A verbatim repeat of the records beneath this line is needed.

___ Given records ___

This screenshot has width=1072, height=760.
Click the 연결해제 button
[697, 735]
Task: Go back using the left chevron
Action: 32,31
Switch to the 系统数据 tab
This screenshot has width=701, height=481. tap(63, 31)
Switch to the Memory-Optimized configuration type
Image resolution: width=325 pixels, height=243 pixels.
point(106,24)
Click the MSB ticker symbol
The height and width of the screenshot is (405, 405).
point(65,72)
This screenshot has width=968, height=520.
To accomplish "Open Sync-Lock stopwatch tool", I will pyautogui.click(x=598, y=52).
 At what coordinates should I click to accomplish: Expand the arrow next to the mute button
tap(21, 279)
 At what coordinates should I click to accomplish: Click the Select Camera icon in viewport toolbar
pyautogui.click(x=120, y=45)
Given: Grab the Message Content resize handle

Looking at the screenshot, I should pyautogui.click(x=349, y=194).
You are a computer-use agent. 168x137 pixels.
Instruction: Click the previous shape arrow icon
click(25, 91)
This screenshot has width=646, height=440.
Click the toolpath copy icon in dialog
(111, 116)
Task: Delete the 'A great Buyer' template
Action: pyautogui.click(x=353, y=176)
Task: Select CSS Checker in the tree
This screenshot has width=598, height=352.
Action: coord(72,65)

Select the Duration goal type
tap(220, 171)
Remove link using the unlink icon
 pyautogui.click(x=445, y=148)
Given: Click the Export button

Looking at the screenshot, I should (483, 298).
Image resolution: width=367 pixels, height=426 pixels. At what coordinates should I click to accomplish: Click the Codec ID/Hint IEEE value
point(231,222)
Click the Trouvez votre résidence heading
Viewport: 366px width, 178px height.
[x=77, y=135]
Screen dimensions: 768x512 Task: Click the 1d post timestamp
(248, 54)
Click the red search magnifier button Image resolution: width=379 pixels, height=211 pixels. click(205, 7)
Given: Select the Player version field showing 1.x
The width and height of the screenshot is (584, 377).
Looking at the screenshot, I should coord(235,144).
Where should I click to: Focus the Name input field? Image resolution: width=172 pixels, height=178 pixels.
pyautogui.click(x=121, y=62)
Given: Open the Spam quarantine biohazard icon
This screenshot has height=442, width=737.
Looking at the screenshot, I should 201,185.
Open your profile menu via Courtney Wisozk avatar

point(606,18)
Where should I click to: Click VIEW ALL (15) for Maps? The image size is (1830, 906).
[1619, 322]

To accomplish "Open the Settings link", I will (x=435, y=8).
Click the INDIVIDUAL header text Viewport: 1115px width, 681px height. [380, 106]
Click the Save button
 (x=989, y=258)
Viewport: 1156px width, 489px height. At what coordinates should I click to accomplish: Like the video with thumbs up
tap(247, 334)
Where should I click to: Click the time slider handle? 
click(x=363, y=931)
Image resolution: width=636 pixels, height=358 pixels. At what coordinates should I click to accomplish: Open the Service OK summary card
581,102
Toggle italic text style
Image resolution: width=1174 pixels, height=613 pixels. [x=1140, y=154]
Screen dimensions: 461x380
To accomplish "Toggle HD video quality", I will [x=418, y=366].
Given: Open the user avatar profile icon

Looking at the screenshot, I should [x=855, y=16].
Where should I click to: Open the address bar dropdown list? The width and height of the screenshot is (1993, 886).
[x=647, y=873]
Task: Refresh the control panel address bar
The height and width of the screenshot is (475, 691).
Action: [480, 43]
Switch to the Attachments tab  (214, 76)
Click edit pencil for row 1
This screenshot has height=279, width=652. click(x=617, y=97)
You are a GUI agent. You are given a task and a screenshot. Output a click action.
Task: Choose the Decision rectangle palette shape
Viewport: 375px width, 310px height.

___

Expected output:
This screenshot has width=1072, height=760.
Click the 연결해제 button
[697, 735]
Task: Go back using the left chevron
Action: 32,31
Switch to the 系统数据 tab
This screenshot has width=701, height=481. tap(63, 31)
Switch to the Memory-Optimized configuration type
Image resolution: width=325 pixels, height=243 pixels.
point(106,24)
Click the MSB ticker symbol
The height and width of the screenshot is (405, 405).
point(65,72)
This screenshot has width=968, height=520.
To accomplish "Open Sync-Lock stopwatch tool", I will pyautogui.click(x=598, y=52).
 At what coordinates should I click to accomplish: Expand the arrow next to the mute button
tap(21, 279)
 At what coordinates should I click to accomplish: Click the Select Camera icon in viewport toolbar
pyautogui.click(x=120, y=45)
Given: Grab the Message Content resize handle

Looking at the screenshot, I should pyautogui.click(x=349, y=194).
You are a computer-use agent. 168x137 pixels.
Instruction: Click the previous shape arrow icon
click(25, 91)
This screenshot has width=646, height=440.
Click the toolpath copy icon in dialog
(111, 116)
Task: Delete the 'A great Buyer' template
Action: pyautogui.click(x=353, y=176)
Task: Select CSS Checker in the tree
This screenshot has width=598, height=352.
Action: coord(72,65)

Select the Duration goal type
tap(220, 171)
Remove link using the unlink icon
 pyautogui.click(x=445, y=148)
Given: Click the Export button

Looking at the screenshot, I should (483, 298).
Image resolution: width=367 pixels, height=426 pixels. At what coordinates should I click to accomplish: Click the Codec ID/Hint IEEE value
point(231,222)
Click the Trouvez votre résidence heading
Viewport: 366px width, 178px height.
[x=77, y=135]
Screen dimensions: 768x512 Task: Click the 1d post timestamp
(248, 54)
Click the red search magnifier button Image resolution: width=379 pixels, height=211 pixels. click(205, 7)
Given: Select the Player version field showing 1.x
The width and height of the screenshot is (584, 377).
Looking at the screenshot, I should coord(235,144).
Where should I click to: Focus the Name input field? Image resolution: width=172 pixels, height=178 pixels.
pyautogui.click(x=121, y=62)
Given: Open the Spam quarantine biohazard icon
This screenshot has height=442, width=737.
Looking at the screenshot, I should 201,185.
Open your profile menu via Courtney Wisozk avatar

point(606,18)
Where should I click to: Click VIEW ALL (15) for Maps? The image size is (1830, 906).
[1619, 322]

To accomplish "Open the Settings link", I will (x=435, y=8).
Click the INDIVIDUAL header text Viewport: 1115px width, 681px height. [380, 106]
Click the Save button
 (x=989, y=258)
Viewport: 1156px width, 489px height. At what coordinates should I click to accomplish: Like the video with thumbs up
tap(247, 334)
Where should I click to: Click the time slider handle? 
click(x=363, y=931)
Image resolution: width=636 pixels, height=358 pixels. At what coordinates should I click to accomplish: Open the Service OK summary card
581,102
Toggle italic text style
Image resolution: width=1174 pixels, height=613 pixels. [x=1140, y=154]
Screen dimensions: 461x380
To accomplish "Toggle HD video quality", I will [x=418, y=366].
Given: Open the user avatar profile icon

Looking at the screenshot, I should [x=855, y=16].
Where should I click to: Open the address bar dropdown list? The width and height of the screenshot is (1993, 886).
[x=647, y=873]
Task: Refresh the control panel address bar
The height and width of the screenshot is (475, 691).
Action: [480, 43]
Switch to the Attachments tab  (214, 76)
Click edit pencil for row 1
This screenshot has height=279, width=652. click(x=617, y=97)
You are a GUI agent. You are given a task and a screenshot. Output a click action.
Task: Choose the Decision rectangle palette shape
Viewport: 375px width, 310px height.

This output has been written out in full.